ゾロがわなわなと震える。怒っているのか、羞恥に悶えたいのかよくわからない。

「やっぱり、ゾロ気がついてなかったんだ…」

「……?」

「サンジくんとゾロが話してる時、ナミちゃん、同じ部屋に居たんだって。」
…………………………………………………………………………

夕飯前。

イオナは生け簀の前でぼんやりしていた。特になにかやるべきことがある訳でもなく、なにかを考えているわけでもなく。ただ、ぼんやりとしていた。
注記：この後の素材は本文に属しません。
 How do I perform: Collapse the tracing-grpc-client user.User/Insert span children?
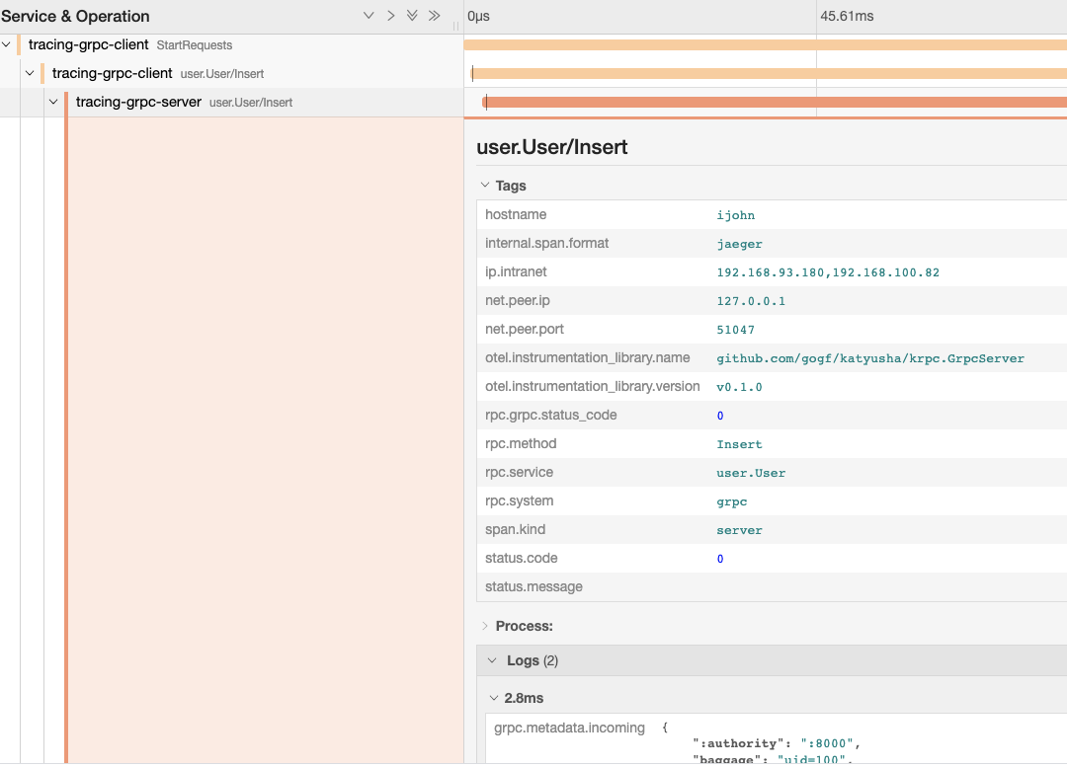(30, 73)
そこにやってきたのは、笑いを堪えきれず肩を揺らすナミだった。彼女はイオナを見た途端、「あ、いたいた。」と意地悪く言った。

「どうかしたの?」

「どうかしたの?じゃないわよ。あんた、何時の間にアイツと寝たのよ。」

「………?」

全くもって意味がわからないと言った表情で、小首を傾げるイオナに対して、ナミは今しがた目にした出来事についておもしろおかしく話して聞かせた。

「笑いこらえるの大変だったんだから。」

「そうなんだ…」

「サンジくんも驚いてた。私がいる場所でそんな話されても困るわよね。リアクションに。」

「……。」

ナミのからかいの言葉たちに、顔色ひとつ変えずに耳を傾けるイオナは、なにを思っているのか自身の爪先を眺めていた。
……………………………………………………………………

現在。

「ナミちゃんにいろいろからかわれた。」

淡々と出来事を語るイオナのせいか、ゾロの反応がやけにオーバーに見える。ワシャワシャと頭を掻いたゾロは、頭を抱えたまま呻き声をあげている。
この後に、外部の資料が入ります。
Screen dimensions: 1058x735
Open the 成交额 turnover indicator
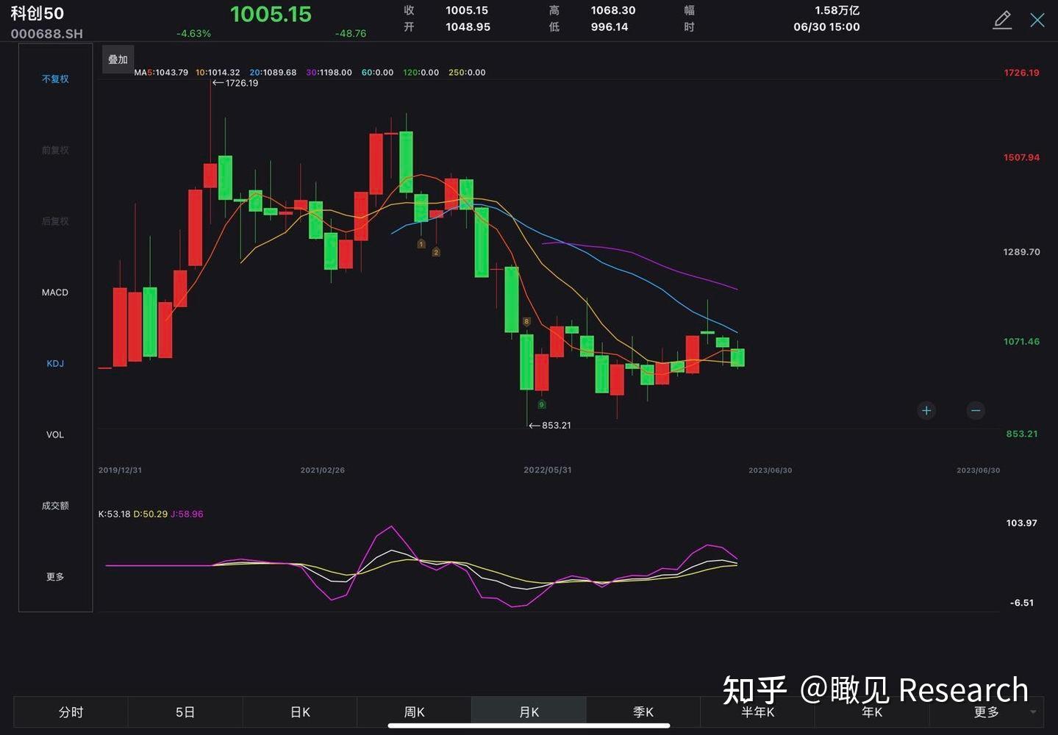pos(54,506)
普段のどっしり構えた態度とは異なる、隙だらけのゾロの姿。それは妙に愛くるしく、見ていて飽きない。

しかし、それもある程度で収まり、5秒もすれば冷静さを取り戻していた。

「悪かった。」

「なにが?」

「からかいのネタ提供しちまって…。」

それでもやはり、悔やむ点はあるのだろう。ゾロは頭を抱えていた手を、イオナに回せないでいた。宙に漂わせたあと、だらんと下に下ろしている。
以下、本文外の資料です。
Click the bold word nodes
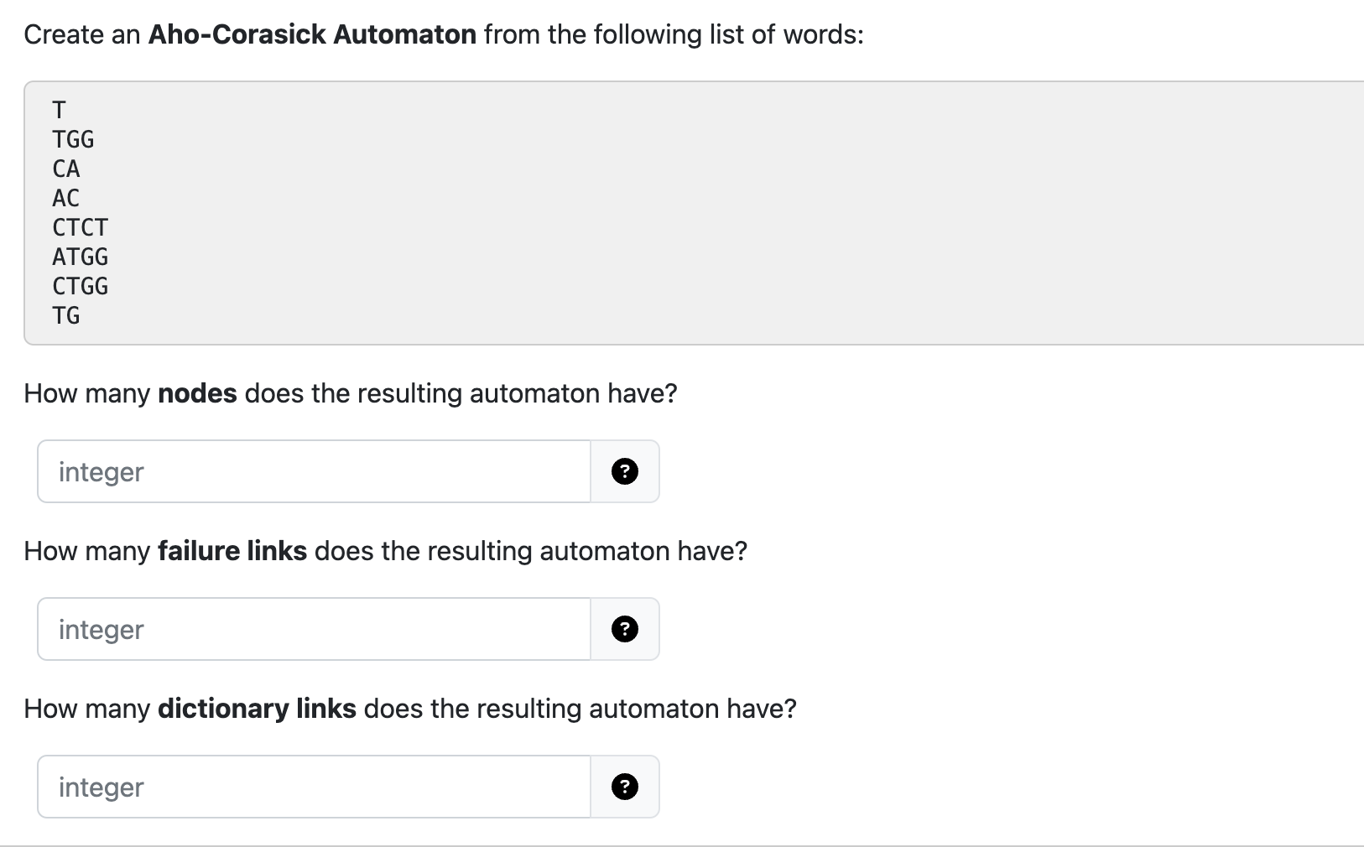 point(197,393)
せっかく色っぽい体位でいるのに、反省や懺悔ばかりの二人。それをお互いがどう思っているのかはわからない。

イオナはゾロをギュウと抱きしめる。

「いいよ。」

「でも…」

「ちょっとだけ嬉しかったから。」

「は?」

「俺のって言われるの、悪い気しなかった。」

淡々と言い切るイオナ。途端にゾロが短く笑いを漏らす。はにかんでいるのか、呆れているのか。そんな曖昧な笑いに、イオナは胸中で首を傾げたのだが。

ゾロはそれを知ってか知らずか、ポツリと呟く。

「やっぱ俺のこと好きなんじゃねぇの。」

「それはない…」

「だから、否定すんなって。」

ゾロの浮かべた苦笑に混ざる甘さ。

それに引き寄せられるように、イオナはゾロの薄い唇に口づけた。